Fresh fish, three times a week or more. The best choice is pink salmon or fresh tuna or mackerel. They have a good influence on the serotonin production.

Healthy carbohydrates, like whole grain wheat bread, oat cereal (porridge oats), fresh fruits (citrus fruits, banana, pomegranate, apple, pineapple, blueberries) fresh vegetables (beans, peas, carrots, tomatoes). If you are on a low carbohydrate diet it can contribute to your miserable mood.


Garlic has beside its many health improving properties a slight mood elevating effect. Eat daily one clove of freshly chopped garlic.

The amino acid tryptophan has been found to relieve depression and natural sources include turkey, chicken, fish, peas, nuts, sunflower seeds, pumpkin seeds and peanut butter. Where possible eat them with carbohydrates, such as potatoes, pasta and rice, which facilitates the brain's uptake of tryptophan..

Seasonings, like cayenne pepper, rosemary, ginger, cardamom and basil have proved uplifting properties. Add them regularly and generously to your dishes.

Freshly squeezed lemon juice.It is uplifting for body and mind. If you do not fancy the sour taste of lemon juice, fresh grapefruit or fresh orange juice will also do the trick. They are fine depression cures if consumed regularly.


Earl-Grey Black Tea. The scent of Earl-Grey Tea comes from Bergamot oil, which is a time-proved mood enhancer. A cup of Earl-Grey Tee (without milk or sugar) 3 times daily keeps you alert and fit. You can put in your cuppa some fresh lemon juice.

Depression herbal teas: Peppermint, Lemon balm, Ginger teas are lovely natural cures for depression.


----------



## philosophy (Oct 15, 2010)

Eating a banana with breakfast seems to enhance my mood ever so slightly.


----------



## JimmyDeansRetartedCousin (Nov 28, 2009)

Pineapples contain naturally occuring seratonin reuptake inhibitors, but you have to cut the top off and wear it on your head like a birthday hat for full effect.


----------



## supergal197 (Jan 26, 2012)

salmon and/or cod liver oil helps a lot


----------



## Kon (Oct 21, 2010)

Foods that are least likely to make you over-eat and/or become fat. Because if that happens, that will only make you depressed or more depressed.


----------



## bear in the shell (Jan 24, 2012)

^ this helps me feel bit better ... taste relaxing and good for bedtime if cant sleep.
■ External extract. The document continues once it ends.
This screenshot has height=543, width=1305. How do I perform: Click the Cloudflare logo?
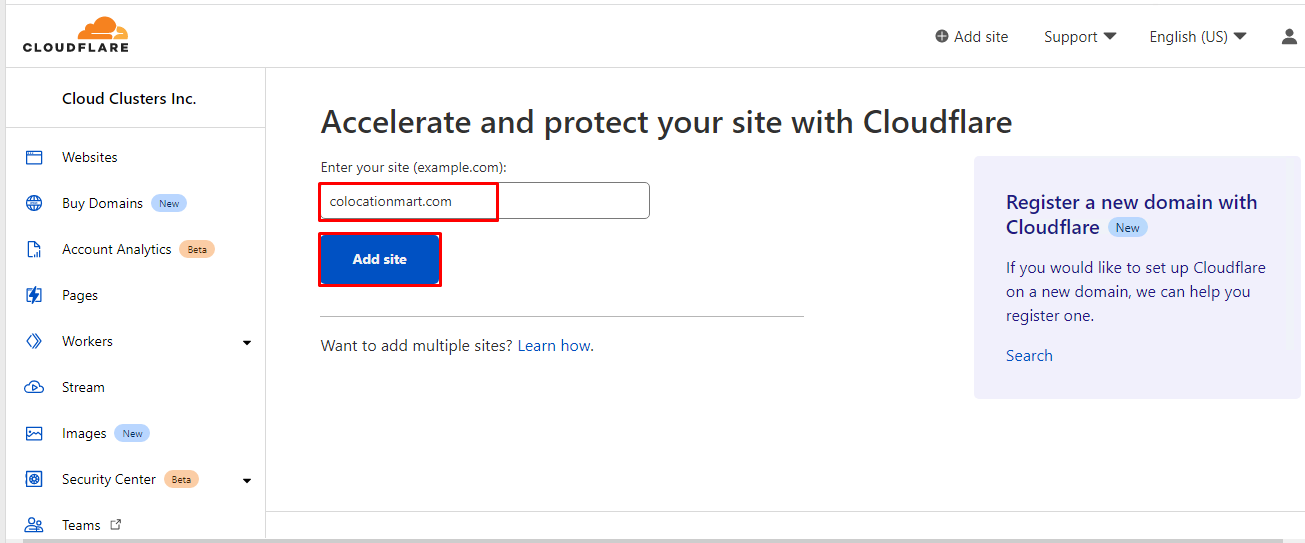(x=76, y=35)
Cakes ... looks beautiul and taste good. 

I think it depends on indivudal. I know someone who eats carbs when they are unhappy, I dont know if it is a self-torture for them,like ppl who cut themselves or it is helping them feel better.


----------



## tosh (Feb 7, 2012)

Hi Help me,

I eat mackarel and sardines and they help improve my mood and relieve depression.

I think they work because they contain Omega 3 (probably your walnuts do to), and Omega 3 is linked with reducing depression.

In Japan people have very low depression and this is believed because they have a diet high in fish. Yet in the west we have high depression rates and we have a diet which is low in fish and high in red meat. 

I have read that the Omega 3 in the oily fish is linked with lower depression, and the Omega 6 in red meat are linked with higher depression in the west. (If you google this you will find links)

So if you want a natural food that acts as an anti depressant eat oily fish and nuts, and reduce your red meat content.

Hope this helps


----------



## Kissadilla (Feb 12, 2012)

I hear mangoes are a natural aphrodisiac. I freaking love mangoes!

Word on the street also is that bananas trigger the same mood-lifting parts of the brain as chocolate. 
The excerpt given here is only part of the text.